• _What to produce_
Copy the records exactly, starting with the line that contains "You are a GUI" and going on through the last line of the records.

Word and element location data
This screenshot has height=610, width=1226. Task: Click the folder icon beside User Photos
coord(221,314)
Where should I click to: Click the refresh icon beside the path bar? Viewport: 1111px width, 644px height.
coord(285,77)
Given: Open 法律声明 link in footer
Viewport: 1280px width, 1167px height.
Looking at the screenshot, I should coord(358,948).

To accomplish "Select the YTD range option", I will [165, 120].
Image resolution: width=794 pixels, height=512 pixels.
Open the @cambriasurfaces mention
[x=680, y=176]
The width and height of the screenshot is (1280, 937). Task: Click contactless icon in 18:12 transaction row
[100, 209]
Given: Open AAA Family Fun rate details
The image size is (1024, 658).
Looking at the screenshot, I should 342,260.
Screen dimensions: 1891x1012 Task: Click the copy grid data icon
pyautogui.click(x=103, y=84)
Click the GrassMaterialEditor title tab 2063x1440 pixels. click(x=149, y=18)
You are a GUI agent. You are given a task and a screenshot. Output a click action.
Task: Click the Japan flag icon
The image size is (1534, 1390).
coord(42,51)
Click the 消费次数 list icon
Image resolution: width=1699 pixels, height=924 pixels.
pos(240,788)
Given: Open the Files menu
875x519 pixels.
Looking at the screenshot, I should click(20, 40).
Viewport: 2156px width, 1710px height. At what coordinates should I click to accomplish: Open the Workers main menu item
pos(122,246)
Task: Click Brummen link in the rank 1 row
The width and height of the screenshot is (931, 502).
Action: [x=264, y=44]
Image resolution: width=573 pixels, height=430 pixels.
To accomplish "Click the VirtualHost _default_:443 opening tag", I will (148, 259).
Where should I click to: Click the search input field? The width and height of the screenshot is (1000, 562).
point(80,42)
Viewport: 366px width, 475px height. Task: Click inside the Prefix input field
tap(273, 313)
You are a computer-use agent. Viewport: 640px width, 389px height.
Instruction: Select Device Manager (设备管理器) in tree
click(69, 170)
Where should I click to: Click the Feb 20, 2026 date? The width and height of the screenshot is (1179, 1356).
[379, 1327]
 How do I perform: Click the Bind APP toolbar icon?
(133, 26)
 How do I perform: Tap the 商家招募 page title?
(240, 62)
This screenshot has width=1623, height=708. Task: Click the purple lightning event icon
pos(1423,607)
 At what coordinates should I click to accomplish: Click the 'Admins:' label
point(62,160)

• _Solution_
You are a GUI agent. You are given a task and a screenshot. Output a click action.
Task: Click the Japan flag icon
The image size is (1534, 1390).
coord(42,51)
Click the 消费次数 list icon
Image resolution: width=1699 pixels, height=924 pixels.
pos(240,788)
Given: Open the Files menu
875x519 pixels.
Looking at the screenshot, I should click(20, 40).
Viewport: 2156px width, 1710px height. At what coordinates should I click to accomplish: Open the Workers main menu item
pos(122,246)
Task: Click Brummen link in the rank 1 row
The width and height of the screenshot is (931, 502).
Action: [x=264, y=44]
Image resolution: width=573 pixels, height=430 pixels.
To accomplish "Click the VirtualHost _default_:443 opening tag", I will (148, 259).
Where should I click to: Click the search input field? The width and height of the screenshot is (1000, 562).
point(80,42)
Viewport: 366px width, 475px height. Task: Click inside the Prefix input field
tap(273, 313)
You are a computer-use agent. Viewport: 640px width, 389px height.
Instruction: Select Device Manager (设备管理器) in tree
click(69, 170)
Where should I click to: Click the Feb 20, 2026 date? The width and height of the screenshot is (1179, 1356).
[379, 1327]
 How do I perform: Click the Bind APP toolbar icon?
(133, 26)
 How do I perform: Tap the 商家招募 page title?
(240, 62)
This screenshot has width=1623, height=708. Task: Click the purple lightning event icon
pos(1423,607)
 At what coordinates should I click to accomplish: Click the 'Admins:' label
point(62,160)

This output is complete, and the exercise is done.